Venezuela’s $3bn bond shock


| Oct. 13, 2011 | Caracas, Venezuela


Published by Financial Times

Venezuela’s latest offering of $3bn of bonds has shocked the market and and confirmed suspicions that Hugo Chávez intends to spend whatever he deems necessary to win next October’s presidential elections. The offering pushes total issuance this year to $15.2bn — $7.2bn from the republic and $8bn from state oil firm PDVSA.

“This exceeds the total government issuance in the international market from the rest of Latin America combined,” noted Alejandro Arreaza and Alejandro Grisanti of Barclays Capital in New York in a recent report.

They added: "It is hard to explain why Venezuela has issued these bonds at a time when conditions in the international market have deteriorated, increasing the yields demanded by the market and forcing the government to issue at a discount… Overall, we think that this operation confirms that the government is planning a large increase in public expenditures in the next 12 months ahead of the presidential election, and in order to do so, it seems willing to issue as much as possible. In that sense, this may be an attempt to distribute the supply coming to the international market evenly over a period of time and leave additional capacity in the local financial system for the months to come."

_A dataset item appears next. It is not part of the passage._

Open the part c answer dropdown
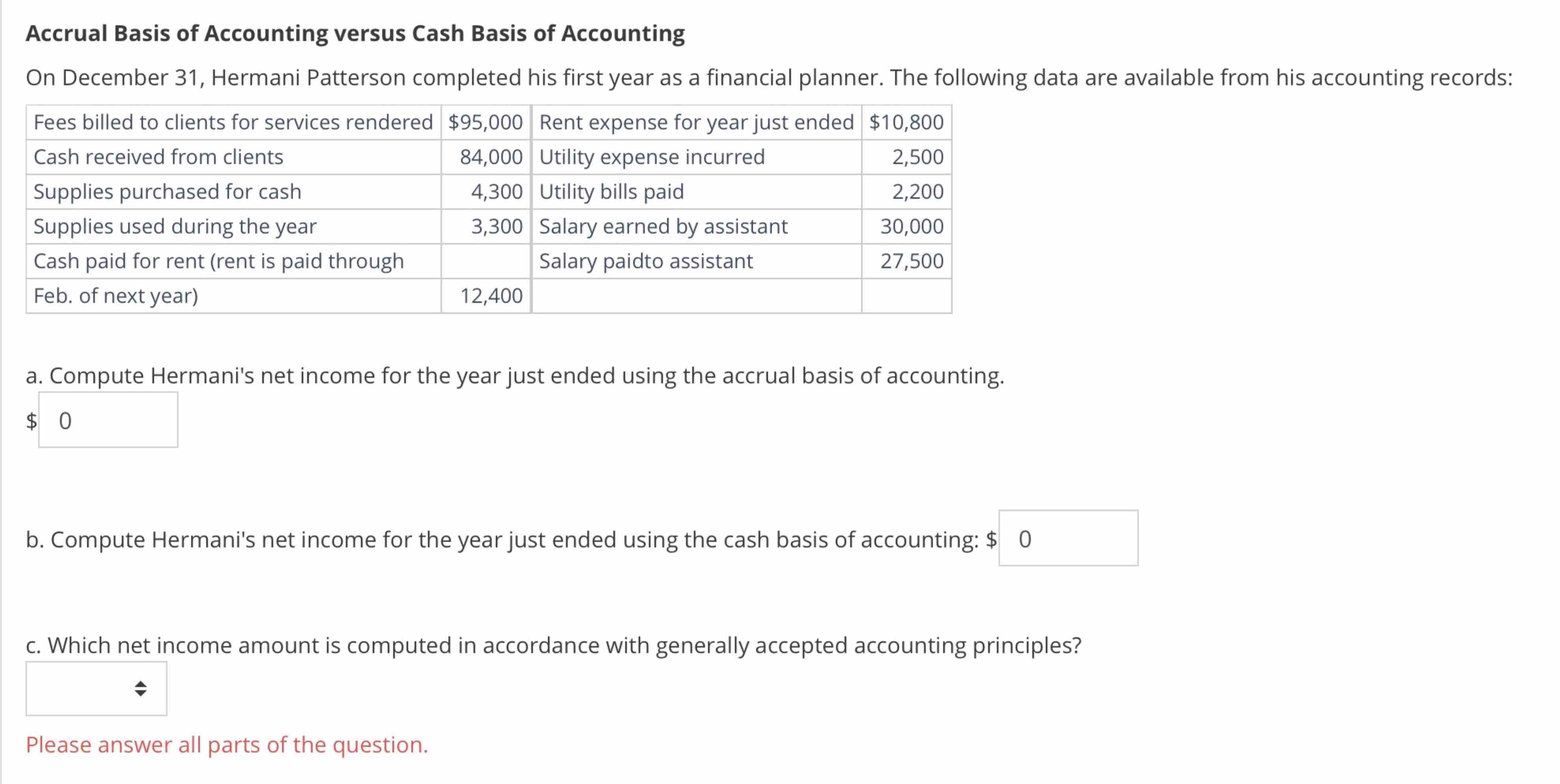This screenshot has width=1560, height=784. [96, 689]
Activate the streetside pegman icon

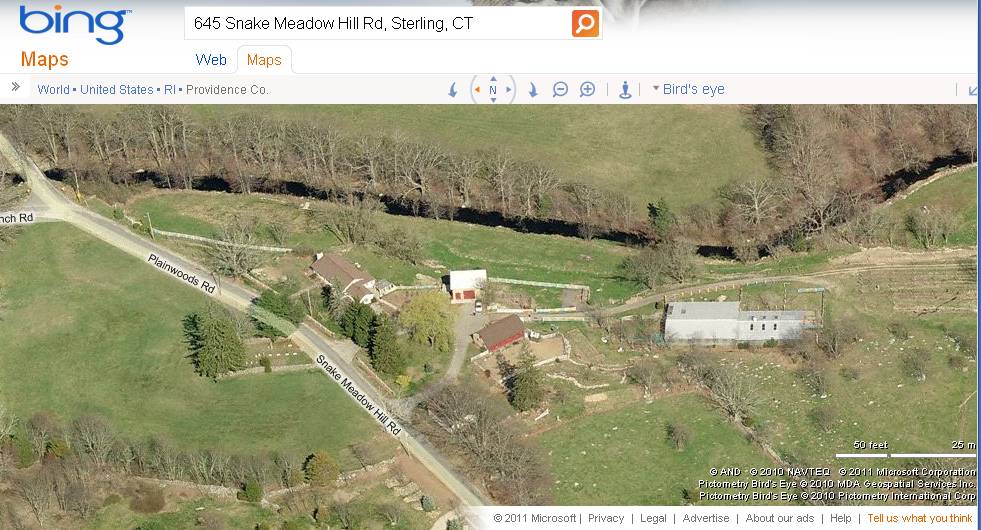click(x=624, y=89)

The bonds are to be sold to local investors, paying in local currency at 4.3 BsF to the dollar. Maturing in 2026 and with a coupon of 11.75 per cent the bonds are issued with a 5 per cent discount. Fitch has assigned the bond a rating of B+, in line the country’s sovereign debt rating. According to the ratings agency, this is underpinned by Venezuela’s positive record of servicing debt even under political and economic stress in recent years.

Domestic investors are keen on the bonds as tight currency controls make bringing dollars into Venezuela extremely difficult. This has ultimately led to the formation of a black market currency trade whereby foreigners — in need of local cash — swap their hard currencies for nearly double the official rate of 4.3 BsF to the USD with wealthy locals keen to convert their local currencies to the stronger and more stable foreign ones.

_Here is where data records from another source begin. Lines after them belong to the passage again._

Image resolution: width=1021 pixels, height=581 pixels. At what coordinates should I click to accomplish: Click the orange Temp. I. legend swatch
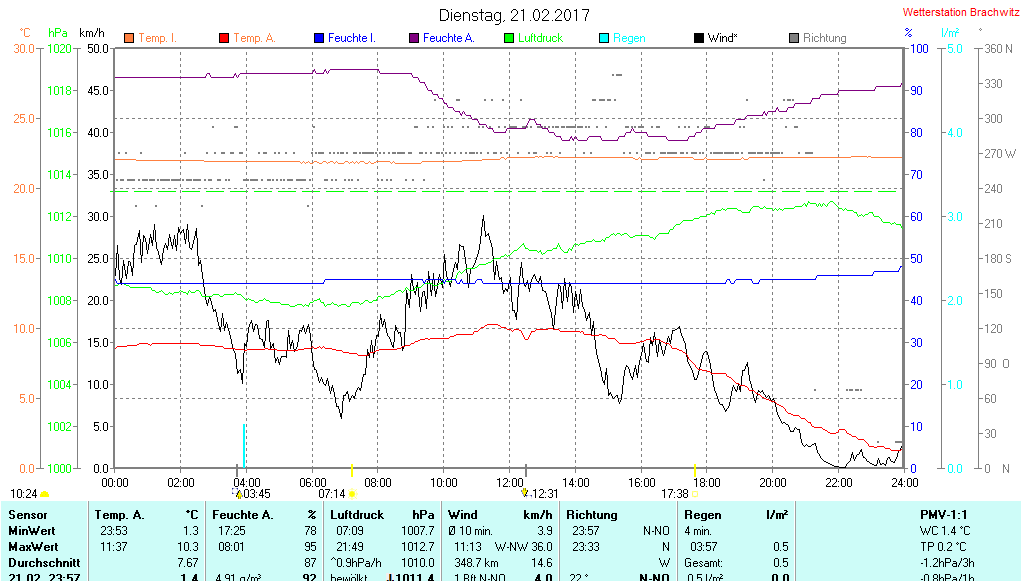point(128,38)
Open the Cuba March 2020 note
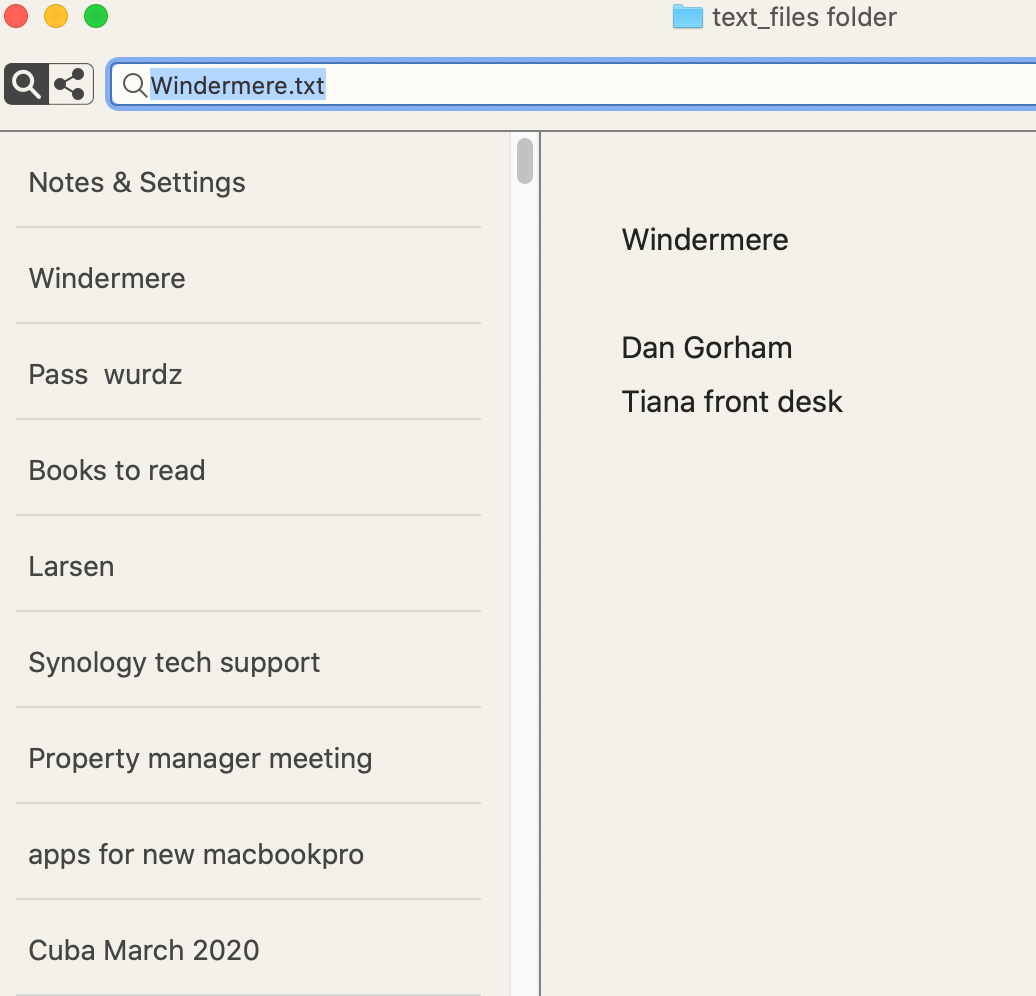This screenshot has width=1036, height=996. 144,951
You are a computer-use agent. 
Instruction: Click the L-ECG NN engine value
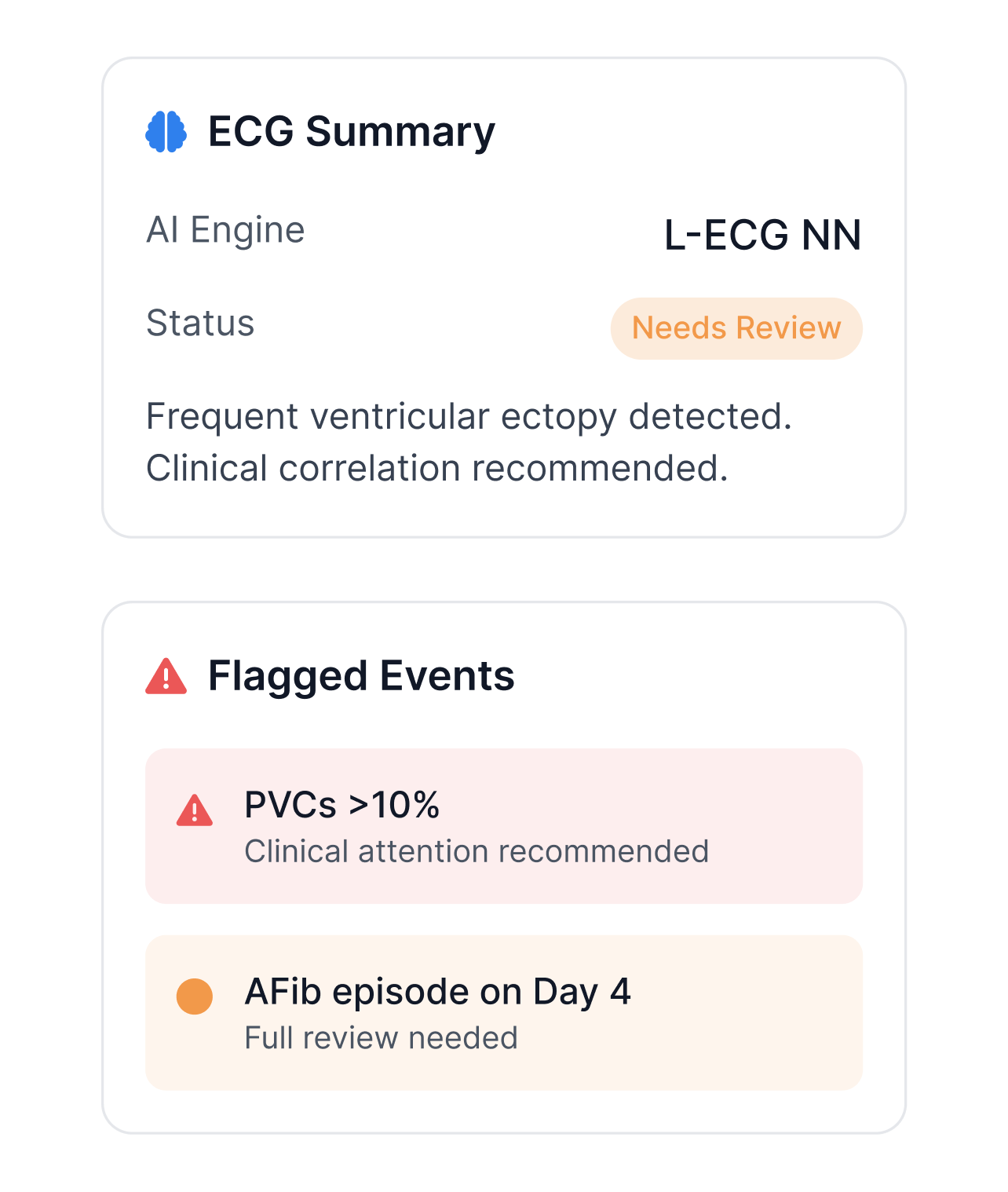click(x=762, y=235)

According to Boris Segura of Nomura, 19 per cent of the country’s bank assets are in government debt – a historical low, he says. “Banks have space to take on additional government debt, but I guess the government would like to stuff them with local currency debt.” Domestic credit in Venezuela has been falling in real terms since the middle of 2008 and has only just begun to pick up. “In the end, the government is likely to stuff the banking system with its bonds and also force it to extend credit to ‘priority’ sectors,” adds Segura.

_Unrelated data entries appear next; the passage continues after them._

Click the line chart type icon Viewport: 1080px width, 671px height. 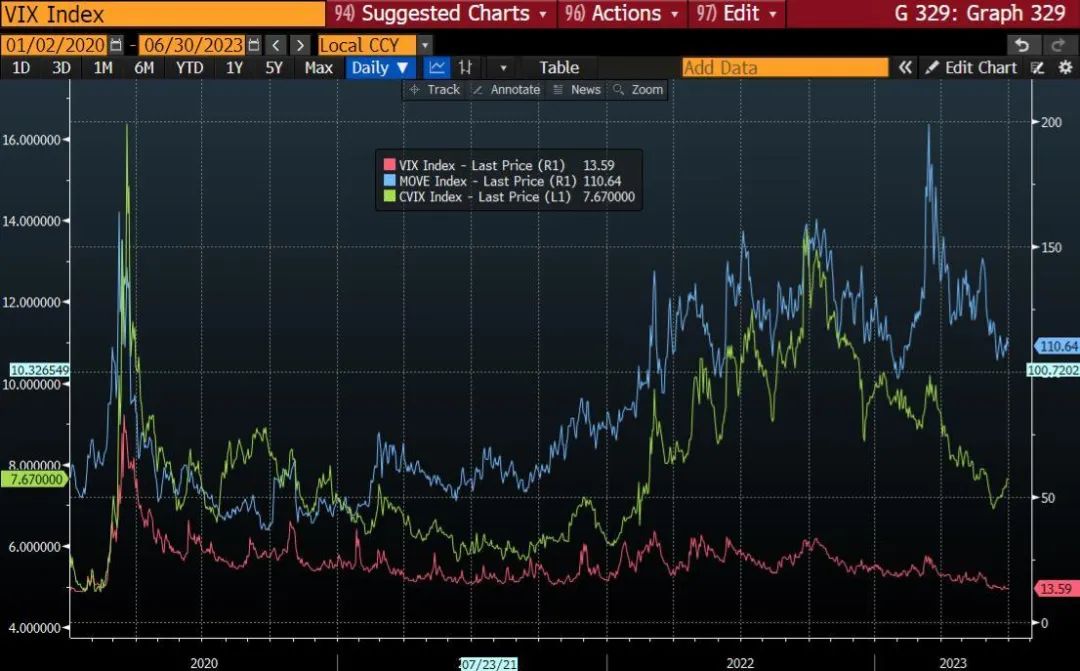click(x=436, y=68)
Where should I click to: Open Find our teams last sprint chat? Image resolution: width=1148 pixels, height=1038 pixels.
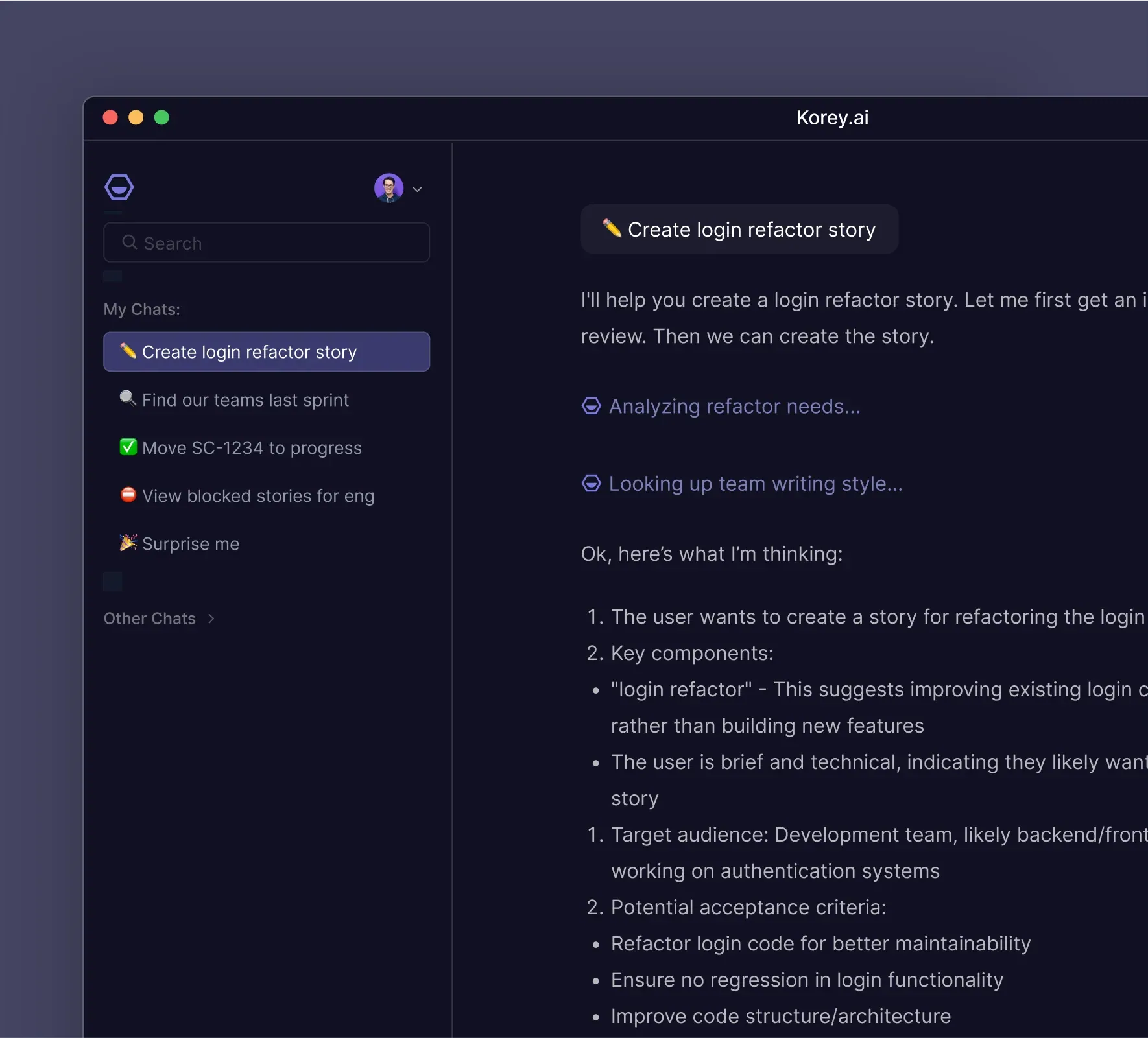pyautogui.click(x=267, y=399)
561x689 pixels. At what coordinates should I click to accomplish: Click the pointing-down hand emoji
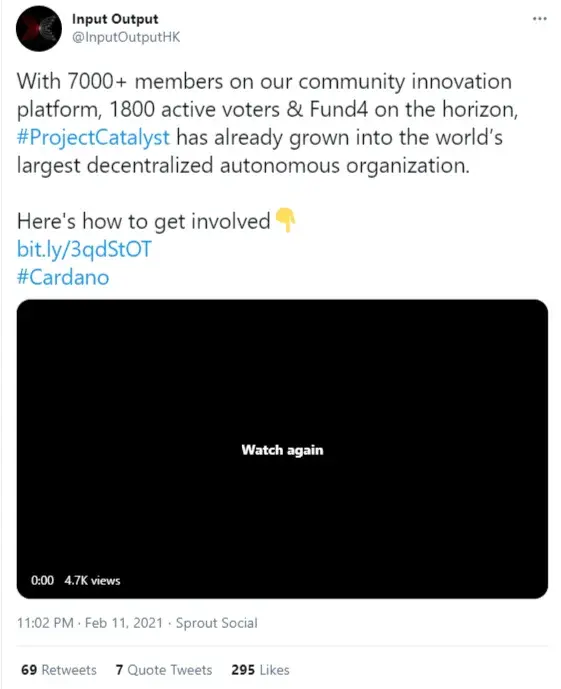[x=285, y=220]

While news that Chávez is ramping up spending as elections loom in 12 months is nothing new, the latest issuance has shocked the markets and investors are now concerned about a potential PDVSA mega-bond issue before the end of the year, pushing the country’s issuance up even further. With his recent chemotherapy as a theatric backdrop to the elections, the maverick president will be spending on social programs that he hopes will persuade an electorate already disappointed by electricity outages, high inflation and an infrastructure that is falling apart to vote in his favour.